AWS Database Blog

Insights into AWS DMS resiliency and recovery scenarios with mitigations – Part 2

In Part 1 of this series, we addressed failures related to the source, network, task, and replication instance when migrating from Oracle to Amazon Relational Database Service (Amazon RDS) for PostgreSQL using AWS Database Migration Service (AWS DMS). In this post, we discuss failure scenarios pertaining to validation and target database failure, and share mitigation strategies and error handling settings. This post focuses on common validation scenarios, namely drift of records because of missing data on the source and target. We also discuss common failure scenarios of the target database, their impact on replication tasks, and remediation strategies.

AWS DMS data validation

AWS DMS supports data validation, which helps you make sure that your data was correctly migrated from the source to the target. If enabled, validation begins soon after the full load phase is complete. Validation also compares the incremental changes that occur for a change data capture (CDC) task. AWS DMS compares each row in the source to its matching row in the target and reports any mismatches. If you encounter errors during data validation, you need to check the replication task log for failures, or you can check the awsdms_validation_failures_v1 table present in the target database.

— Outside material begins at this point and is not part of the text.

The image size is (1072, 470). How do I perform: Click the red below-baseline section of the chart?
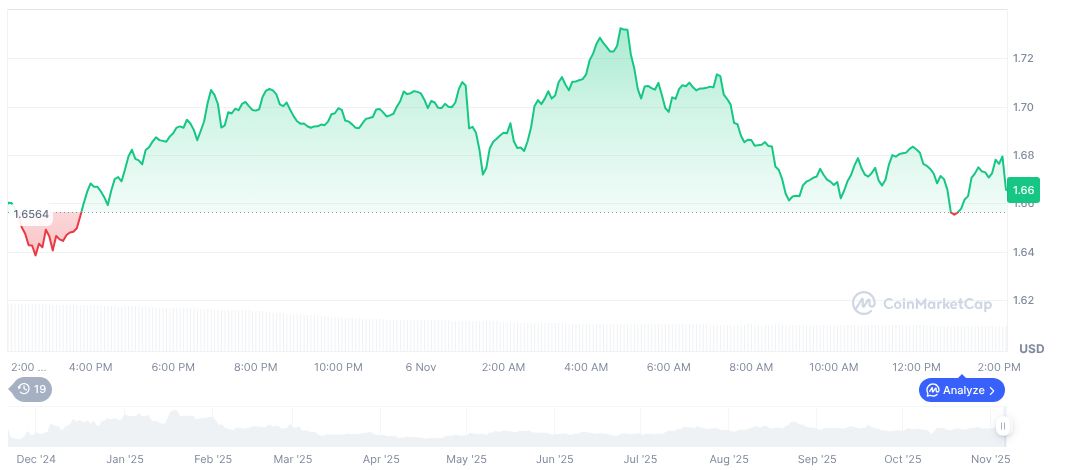(x=45, y=236)
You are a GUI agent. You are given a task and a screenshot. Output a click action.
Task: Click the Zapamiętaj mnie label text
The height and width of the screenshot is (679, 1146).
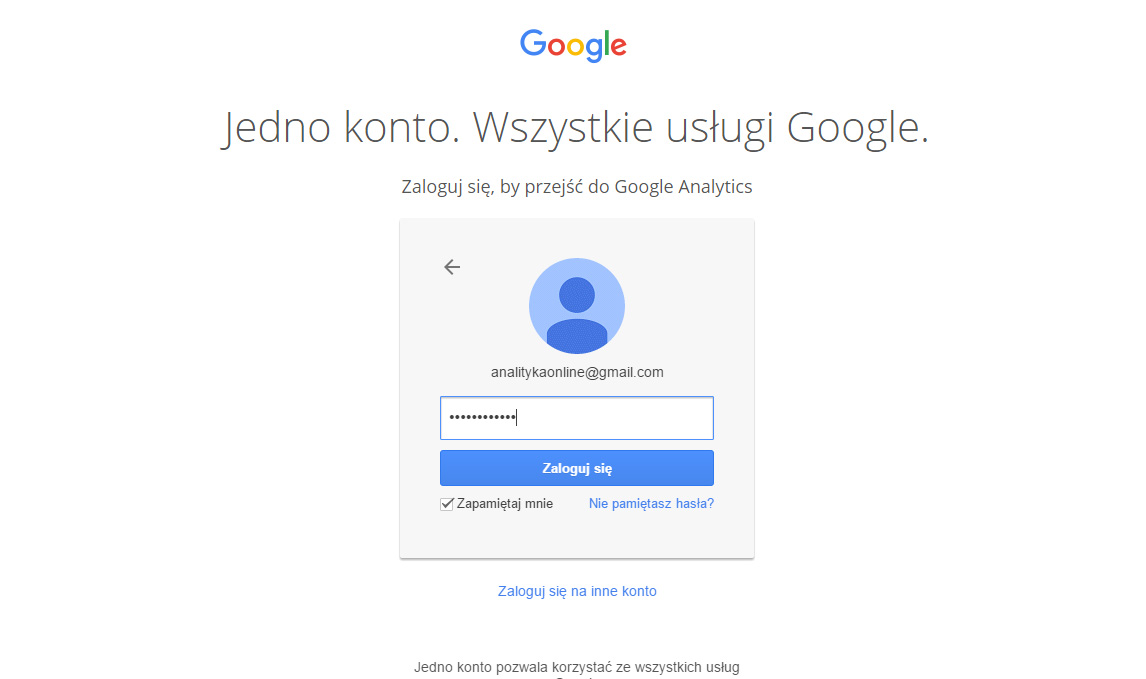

AWS DMS data validation can encounter the following types of errors:

  • Missing source
  • Missing target
  • Record differences

The following code snippet shows an example error in the AWS DMS logs:

[VALIDATOR ]I: Validation Failed key - Table : 1, Partition : 101, iLastUpdateTime : 1689790621443407 , iFailedTimeThreshold : 1689790622015420 , iFailedTime : 1689790621443407 , iFailedCount : 6 (partition_update_tracker.c:653)

The error in the task logs is the same for a missing source, missing target, or record differences. However, the error details in awsdms_validation_failures_v1 are different, which we explore in the following examples.

Missing source

If an additional record is present in the target database but the same row is not present in the source, then this error will be encountered as MISSING_SOURCE in control table (awsdms_validation_failures_v1). See the following code:

TASK_NAME | 7ADUZYCTMASWYXSOTDDV43B2Q7BRMKAG5DNKUGA
TABLE_OWNER | crtdms
TABLE_NAME | ppt_10
FAILURE_TIME | 2023-07-19 18:59:58.780287
KEY_TYPE | Row
KEY | { +
| "key": ["2"] +
| }
FAILURE_TYPE | MISSING_SOURCE
DETAILS |

During revalidation, if rows are missing from the source, this could be because of the following:

  • Partitions are removed on the source and available on the target
  • Additional data is inserted on the target outside of AWS DMS or your application

Missing target

If any record wasn’t migrated to the target database, you see this error as MISSING_TARGET in the control table (awsdms_validation_failures_v1):

TASK_NAME | 7ADUZYCTMASWYXSOTDDV43B2Q7BRMKAG5DNKUGA
TABLE_OWNER | crtdms
TABLE_NAME | ppt_10
FAILURE_TIME | 2023-07-19 18:44:44.375939
KEY_TYPE | Row
KEY | { +
| "key": ["1102511"] +
| }
FAILURE_TYPE | MISSING_TARGET
DETAILS |

Record differences

When the replication option is enabled on the task automatically, data will be validated from source to target and vice versa.

If any record doesn’t match between the source and target database based on the primary key or unique key, then you will see the following error as RECORD_DIFF in the control table (awsdms_validation_failures_v1):

TASK_NAME | 7ADUZYCTMASWYXSOTDDV43B2Q7BRMKAG5DNKUGA
TABLE_OWNER | crtdms
TABLE_NAME | ppt_10
FAILURE_TIME | 2023-07-19 18:22:07.977138
KEY_TYPE | Row
KEY | { +
| "key": ["1102511"] +
| }
FAILURE_TYPE | RECORD_DIFF
DETAILS | [[{'COUNTRY': 'INDIA'}, {'country': 'AUS'}],]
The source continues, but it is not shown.